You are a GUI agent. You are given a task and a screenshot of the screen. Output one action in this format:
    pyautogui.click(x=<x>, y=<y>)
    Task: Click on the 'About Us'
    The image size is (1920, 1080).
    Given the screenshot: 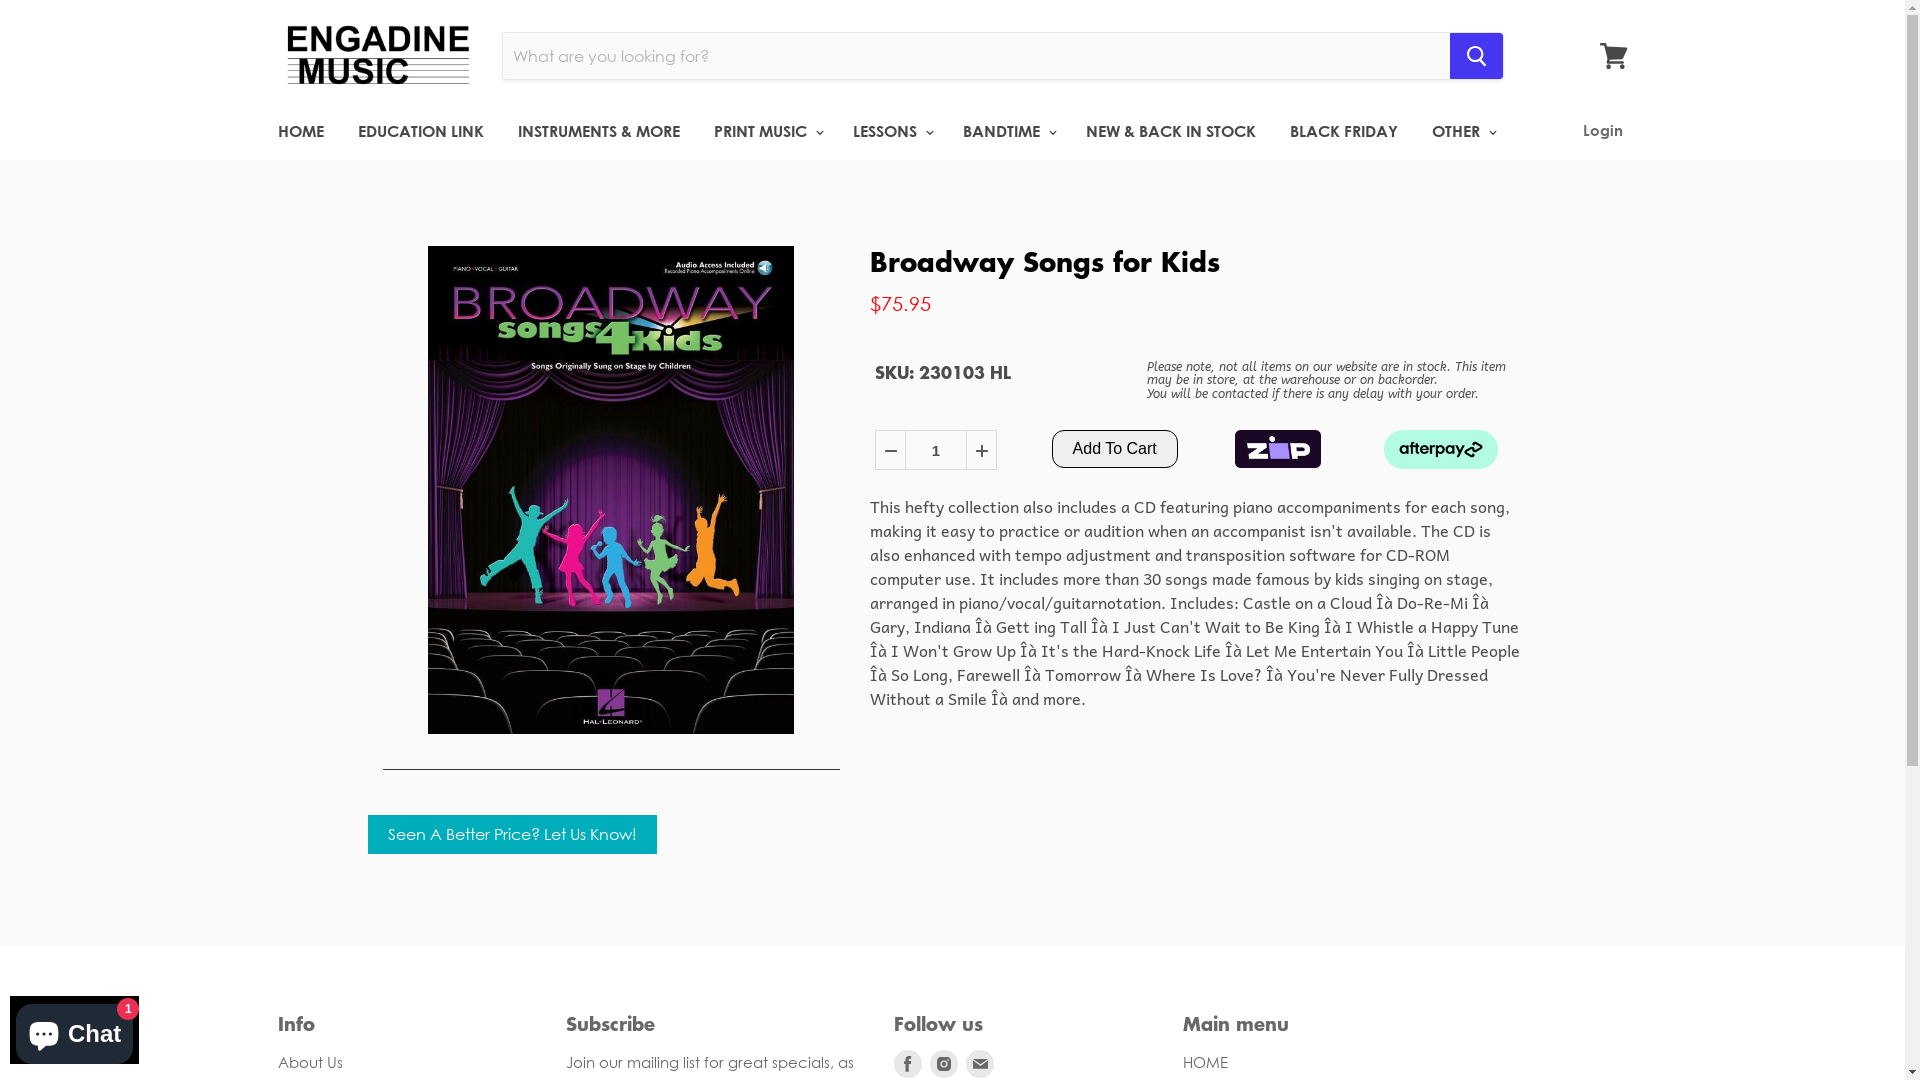 What is the action you would take?
    pyautogui.click(x=309, y=1060)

> _Stated problem_:
Put the lines from the start of the material through the line containing "The image size is (1920, 1080).", inclusive, into a Markdown table with the columns Number and Text, giving each nonblank line its own row.

> _Response to the exercise_:
| Number | Text |
|---|---|
| 1 | You are a GUI agent. You are given a task and a screenshot of the screen. Output one action in this format: |
| 2 |     pyautogui.click(x=<x>, y=<y>) |
| 3 |     Task: Click on the 'About Us' |
| 4 |     The image size is (1920, 1080). |